Seeing nonbinary people — those who don’t strictly identify as male or female — in media is so comforting. Straight white people get to see themselves represented in all forms of media and in a million and one storylines, whereas LGBTQ characters are normally reduced to negative tropes or coming-out stories.
Don’t get me wrong, coming-out stories are an important part of the queer community, but they certainly aren’t the only stories we have to tell. While there is an increasing number of gay, lesbian and even elusive bisexual characters on television, nonbinary is still a relatively new concept to the general populous, and so it hasn’t really hit the entertainment media yet.
But it’s important that we do have representation. It makes us feel validated and certainly goes a long way toward making us feel less alone when one might otherwise be the only nonbinary person one knows. It’s also a contributing factor for a lot of people coming to terms with their gender identity and defining what nonbinary means to them. I know I was late to the party in figuring it out for myself, and it was through meeting other nonbinary people online and seeing LaFontaine (played by Kaitlyn Alexander) in the hit web series Carmilla that really pieced all my feelings about my gender together for me.
So if you’re someone who is questioning your gender identity or if you’re a nonbinary person who is looking for some representation across various media, I’ve compiled my three favorite sources of nonbinary representation.
Carmilla is a popular web series about vampires, feminism, pop culture references and a lot of gayness. There is also a movie coming out soon. Not only does the series have a super-diverse cast and 90 percent queer characters (whose storylines don’t revolve around coming out at all!), the show also features a nonbinary character, and it’s just… not a big deal. All the other characters just roll with it and LaF doesn’t have to explain themselves to anyone.
Watching LaF in Carmilla was a really bittersweet moment for me. It confirmed all my own feelings about my gender and also came at a time when I wasn’t outing myself as nonbinary to a lot of people, so it was definitely heartwarming to see what my life could be like in the future.
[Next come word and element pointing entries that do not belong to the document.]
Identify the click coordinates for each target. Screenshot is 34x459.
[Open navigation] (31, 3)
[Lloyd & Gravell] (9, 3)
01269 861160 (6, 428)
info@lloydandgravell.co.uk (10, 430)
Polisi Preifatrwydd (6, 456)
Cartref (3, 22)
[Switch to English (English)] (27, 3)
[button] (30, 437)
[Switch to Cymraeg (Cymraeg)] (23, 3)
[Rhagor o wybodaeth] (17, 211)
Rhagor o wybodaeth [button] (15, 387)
I actually reviewed the entire second season of Couple-ish over on the Bella Books blog. It’s another web series starring Kaitlyn Alexander as the nonbinary protagonist. They get a new roommate and it turns into a whole fake-green-card-relationship fiasco. If you like queer content, romance, couples’ YouTube channels and all of the drama, you’re going to really like this show, and the best news is they’re making a prequel really soon.
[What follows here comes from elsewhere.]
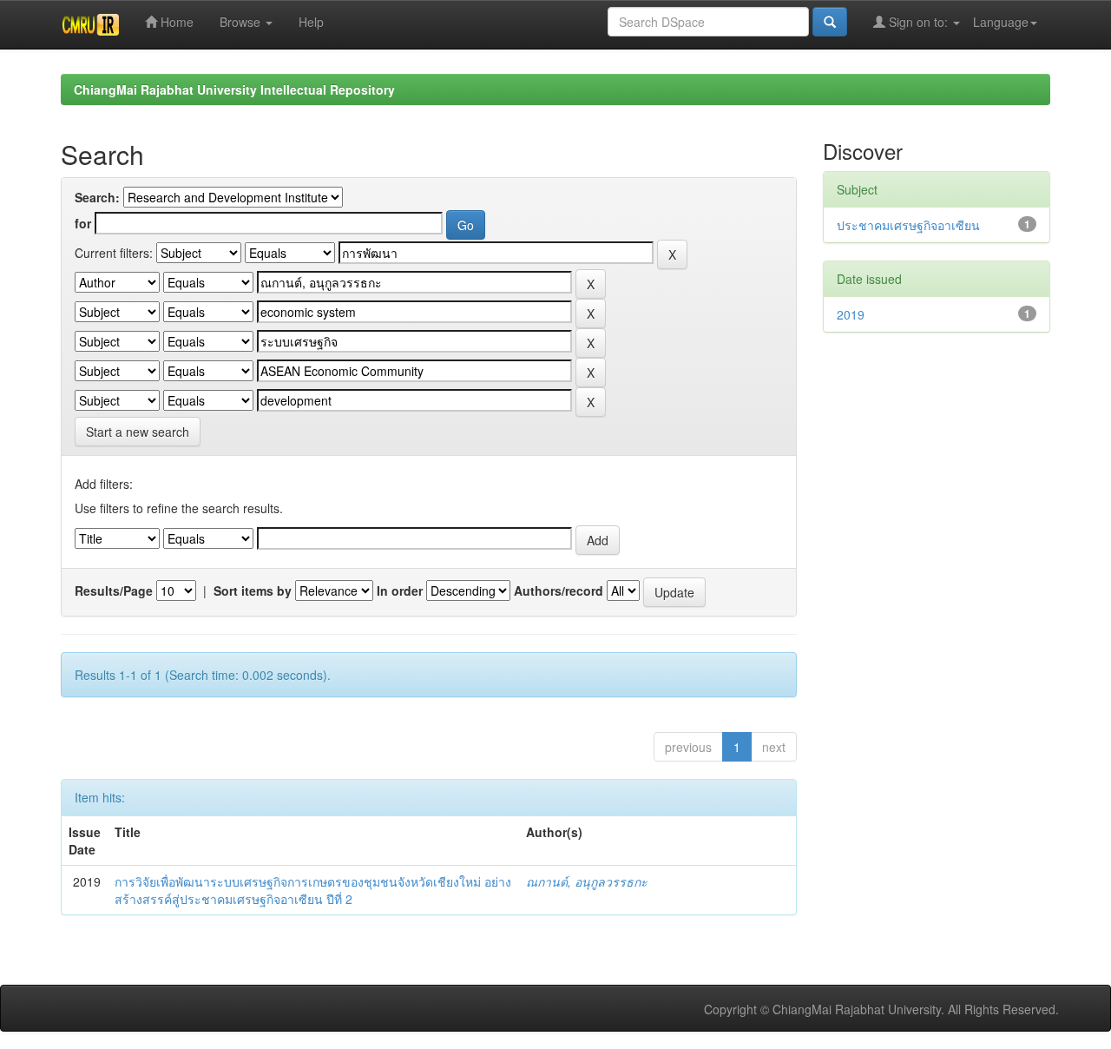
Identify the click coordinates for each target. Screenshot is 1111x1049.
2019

What We Left Behind by Robin Talley
This book, featuring a genderqueer protagonist called Toni, hit a lot closer to home based on that fact alone. Here’s the actual review I left on Goodreads when I first read this book: “Reading a book with a genderqueer protagonist — a genderqueer protagonist with the same name as me, no less — was an absolute treat. Toni has the LGBT* group of friends at University (or College, since it’s set in the US, my apologies) that I wish I had.”
While the plot was relatively low-key, it is only so because it has a strong sense of social realism. The situations and characters were all relatable, which I feel is a key aspect to any YA fiction novel.
Despite the fact that Toni and I have a lot more in common than just our names, Gretchen was my favorite of the two. Her key characteristic of not completely understanding but being completely accepting was a trait I find super-endearing. Toni, as much as I can personally understand and sympathize with his battle regarding gender identity and pronouns, as well as the distance separating them, is kind of a jerk to his girlfriend for the majority of the novel. I don’t hold it against him. I get that Gretchen kinda messed things up first, but I find Gretchen to be the more likable of the pair.
Maybe it’s because Toni and I are too similar.
Overall, this was a super-necessary story, and it just felt good to read a story that could have been about any two people, but it was about a couple I could relate to.